In Mission Critical Medicine, we talk a lot about the importance of shared mental models—how leaders build and deploy them to align their teams.


But not every team gets to wait for instructions. And leaders can’t be everywhere at once.


In a busy ED, or when a patient crashes on a random floor, there isn’t always time to ask what to do next. The team has to act. That’s where high-functioning, leaderless action comes into play.


Elite MCM teams are systems designed to move deliberately and effectively, even in the absence of direct oversight. They stabilize the chaos. They buy time. They start the work until leadership catches up.


So what makes that kind of team possible?


Here are three elements we see in teams that can move without waiting for orders:


1. They know why they’re there.


Mission clarity matters. When a team understands the core purpose behind their task, they don’t need line-by-line instructions. They can adjust the how without losing sight of the why.

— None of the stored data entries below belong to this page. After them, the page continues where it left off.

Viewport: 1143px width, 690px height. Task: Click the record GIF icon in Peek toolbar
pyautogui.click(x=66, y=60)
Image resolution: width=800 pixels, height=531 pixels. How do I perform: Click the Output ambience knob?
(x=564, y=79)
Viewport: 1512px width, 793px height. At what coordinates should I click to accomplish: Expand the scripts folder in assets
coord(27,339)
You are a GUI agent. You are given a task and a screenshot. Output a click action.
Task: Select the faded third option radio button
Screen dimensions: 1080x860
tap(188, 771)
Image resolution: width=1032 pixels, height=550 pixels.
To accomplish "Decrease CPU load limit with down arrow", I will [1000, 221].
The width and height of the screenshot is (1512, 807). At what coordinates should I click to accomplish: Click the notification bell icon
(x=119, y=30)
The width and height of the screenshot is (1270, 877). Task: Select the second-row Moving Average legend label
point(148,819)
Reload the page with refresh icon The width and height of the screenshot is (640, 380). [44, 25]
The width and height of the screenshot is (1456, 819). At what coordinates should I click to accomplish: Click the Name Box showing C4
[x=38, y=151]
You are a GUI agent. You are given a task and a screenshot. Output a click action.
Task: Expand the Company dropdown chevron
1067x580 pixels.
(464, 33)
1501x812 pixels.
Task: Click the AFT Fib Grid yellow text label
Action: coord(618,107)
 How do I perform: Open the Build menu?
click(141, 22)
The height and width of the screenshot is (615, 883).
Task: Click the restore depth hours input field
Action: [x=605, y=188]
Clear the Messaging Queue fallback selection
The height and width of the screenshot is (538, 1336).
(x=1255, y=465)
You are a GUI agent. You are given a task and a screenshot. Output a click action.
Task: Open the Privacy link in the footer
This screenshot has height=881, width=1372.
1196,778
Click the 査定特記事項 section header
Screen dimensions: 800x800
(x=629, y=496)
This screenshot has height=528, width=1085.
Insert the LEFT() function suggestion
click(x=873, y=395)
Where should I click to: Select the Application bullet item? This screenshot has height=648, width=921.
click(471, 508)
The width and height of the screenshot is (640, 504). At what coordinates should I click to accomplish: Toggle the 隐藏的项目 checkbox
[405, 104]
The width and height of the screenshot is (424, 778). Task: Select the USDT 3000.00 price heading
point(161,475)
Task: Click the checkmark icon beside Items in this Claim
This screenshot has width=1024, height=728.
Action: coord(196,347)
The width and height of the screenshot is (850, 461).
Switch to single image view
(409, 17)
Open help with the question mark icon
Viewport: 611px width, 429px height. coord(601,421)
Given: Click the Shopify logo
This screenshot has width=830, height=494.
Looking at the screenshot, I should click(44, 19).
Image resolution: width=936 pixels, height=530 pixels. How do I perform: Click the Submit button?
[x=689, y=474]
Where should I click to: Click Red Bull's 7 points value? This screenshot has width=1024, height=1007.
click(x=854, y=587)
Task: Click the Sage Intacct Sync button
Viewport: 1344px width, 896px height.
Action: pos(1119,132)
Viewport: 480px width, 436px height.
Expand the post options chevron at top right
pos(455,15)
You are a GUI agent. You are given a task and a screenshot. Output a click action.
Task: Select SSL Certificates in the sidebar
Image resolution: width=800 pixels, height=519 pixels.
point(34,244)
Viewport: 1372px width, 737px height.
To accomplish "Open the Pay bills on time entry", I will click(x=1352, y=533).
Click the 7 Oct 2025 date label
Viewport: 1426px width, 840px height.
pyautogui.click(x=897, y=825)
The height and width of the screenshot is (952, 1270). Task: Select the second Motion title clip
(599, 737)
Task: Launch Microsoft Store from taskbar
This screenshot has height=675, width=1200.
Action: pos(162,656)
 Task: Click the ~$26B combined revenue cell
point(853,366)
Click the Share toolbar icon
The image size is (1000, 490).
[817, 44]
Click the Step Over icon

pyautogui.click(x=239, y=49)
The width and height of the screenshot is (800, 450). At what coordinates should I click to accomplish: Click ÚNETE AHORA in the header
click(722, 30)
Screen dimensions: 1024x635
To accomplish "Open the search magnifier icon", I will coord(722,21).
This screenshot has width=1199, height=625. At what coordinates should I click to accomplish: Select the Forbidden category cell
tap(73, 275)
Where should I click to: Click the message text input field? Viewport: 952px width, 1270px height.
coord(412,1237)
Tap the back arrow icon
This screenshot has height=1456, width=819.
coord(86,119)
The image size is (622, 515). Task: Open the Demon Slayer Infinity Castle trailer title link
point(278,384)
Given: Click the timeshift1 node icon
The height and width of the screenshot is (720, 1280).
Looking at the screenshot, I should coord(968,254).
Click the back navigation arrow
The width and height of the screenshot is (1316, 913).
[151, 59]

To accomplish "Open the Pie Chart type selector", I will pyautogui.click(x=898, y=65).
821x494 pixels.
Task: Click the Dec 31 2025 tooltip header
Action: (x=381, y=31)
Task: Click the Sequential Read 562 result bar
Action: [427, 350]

There's a strong link here to the idea of commander’s intent—we’ll come back to it in future posts.


2. They’ve practiced moving without being told.


Leaderless pivoting is a skill, and, like any skill, it needs reps. This means running drills where plans fail and leaders disappear and then waiting for the team to figure it out. It’s uncomfortable. That’s the point.


3. Their Leadership rewards initiative—even without orders.


If you want teams to act without direct leadership, you have to create psychological and organizational safety around it. In AARs, don’t just ask what went wrong—ask what moved without command. Talk about whether it helped, and how to support it better next time. Don’t punish people for thinking for themselves, train them to think well.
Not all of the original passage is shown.